QuoteOne minor nitpick:
I think the bolded statement above should read: "Human 4 and Human 5 are taken out."
Oh right. I'll edit.

Bren

Quote from: Skarg;993096Yeah, that should work. Especially for things like Star Wars or gun combats, where it's expected especially for unnamed fighters that if they get shot, they're not liable to keep fighting, so you only need to know who's dead.
In Second edition on you could assume any nameless fighter is done when they become wounded or worse and ignore results less than wounded. In First edition any hit puts you down and stunned unconscious so for a short combat you can treat any hit as equivalent to out of action.  
QuoteGun combat has the ammo/reload issue, but Star Wars doesn't really AFAIK.
Only for certain weapons like holdout blasters. Most common blaster pistols or rifles have between 50 and 100 shots per power pack so running out of ammo can be ignored.
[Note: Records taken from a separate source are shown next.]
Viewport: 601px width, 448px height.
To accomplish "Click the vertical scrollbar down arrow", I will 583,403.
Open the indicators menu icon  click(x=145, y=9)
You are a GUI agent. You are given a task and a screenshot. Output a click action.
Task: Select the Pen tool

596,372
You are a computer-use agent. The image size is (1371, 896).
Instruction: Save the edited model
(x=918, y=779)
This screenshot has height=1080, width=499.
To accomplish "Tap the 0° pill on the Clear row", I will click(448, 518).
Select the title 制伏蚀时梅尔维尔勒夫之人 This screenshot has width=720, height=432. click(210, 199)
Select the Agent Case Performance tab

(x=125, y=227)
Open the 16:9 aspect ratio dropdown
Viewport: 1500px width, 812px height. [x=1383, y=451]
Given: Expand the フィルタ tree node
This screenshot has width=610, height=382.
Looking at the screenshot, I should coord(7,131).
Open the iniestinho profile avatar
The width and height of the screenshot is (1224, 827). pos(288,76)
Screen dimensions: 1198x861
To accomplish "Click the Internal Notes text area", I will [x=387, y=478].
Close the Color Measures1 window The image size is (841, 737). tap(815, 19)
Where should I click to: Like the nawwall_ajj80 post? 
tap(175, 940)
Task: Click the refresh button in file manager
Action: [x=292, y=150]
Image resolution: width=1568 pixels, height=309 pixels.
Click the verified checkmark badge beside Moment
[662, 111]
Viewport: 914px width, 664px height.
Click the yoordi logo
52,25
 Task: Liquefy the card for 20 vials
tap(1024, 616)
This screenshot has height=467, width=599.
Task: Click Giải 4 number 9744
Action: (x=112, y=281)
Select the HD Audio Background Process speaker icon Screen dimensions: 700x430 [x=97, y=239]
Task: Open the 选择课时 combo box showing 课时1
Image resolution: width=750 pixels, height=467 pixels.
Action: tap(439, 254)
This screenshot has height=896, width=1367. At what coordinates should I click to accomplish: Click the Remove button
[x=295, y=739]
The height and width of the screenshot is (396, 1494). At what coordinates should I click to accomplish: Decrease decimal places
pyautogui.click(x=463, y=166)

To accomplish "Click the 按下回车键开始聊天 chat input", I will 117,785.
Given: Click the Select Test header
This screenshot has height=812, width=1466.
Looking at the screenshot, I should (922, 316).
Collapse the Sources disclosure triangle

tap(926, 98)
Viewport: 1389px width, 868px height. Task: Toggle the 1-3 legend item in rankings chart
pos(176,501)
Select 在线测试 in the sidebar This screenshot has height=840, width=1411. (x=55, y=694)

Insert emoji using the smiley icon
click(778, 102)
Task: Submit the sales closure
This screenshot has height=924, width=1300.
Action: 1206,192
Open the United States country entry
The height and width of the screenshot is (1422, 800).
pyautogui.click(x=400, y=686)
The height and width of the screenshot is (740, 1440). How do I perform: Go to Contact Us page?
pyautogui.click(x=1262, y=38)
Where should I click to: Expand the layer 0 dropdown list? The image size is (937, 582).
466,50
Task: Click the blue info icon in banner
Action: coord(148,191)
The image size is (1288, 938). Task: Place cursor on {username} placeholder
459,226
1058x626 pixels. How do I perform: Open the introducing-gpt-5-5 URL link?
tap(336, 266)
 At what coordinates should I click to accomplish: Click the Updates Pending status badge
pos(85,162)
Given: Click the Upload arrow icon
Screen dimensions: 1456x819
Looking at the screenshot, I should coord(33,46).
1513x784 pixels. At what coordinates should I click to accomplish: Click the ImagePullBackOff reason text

QuoteThe different range and cover situations would be the main complication, it seems to me, but could probably be calculated as situation modifiers.
Cover is a dice add so it's equivalent to assuming a higher or lower skill depending on whether the mod is favorable or unfavorable. Range affects the target number to hit but can be converted to a dice add or penalty. Should be doable.
Currently running: Runequest in Glorantha + Call of Cthulhu   Currently playing: D&D 5E + RQ
My Blog: For Honor...and Intrigue
I have a gold medal from Ravenswing and Gronan owes me bee

nope

This is great info, Skarg. Definitely going to crib off of this stuff for my own campaign. Thanks for taking the time to write this out!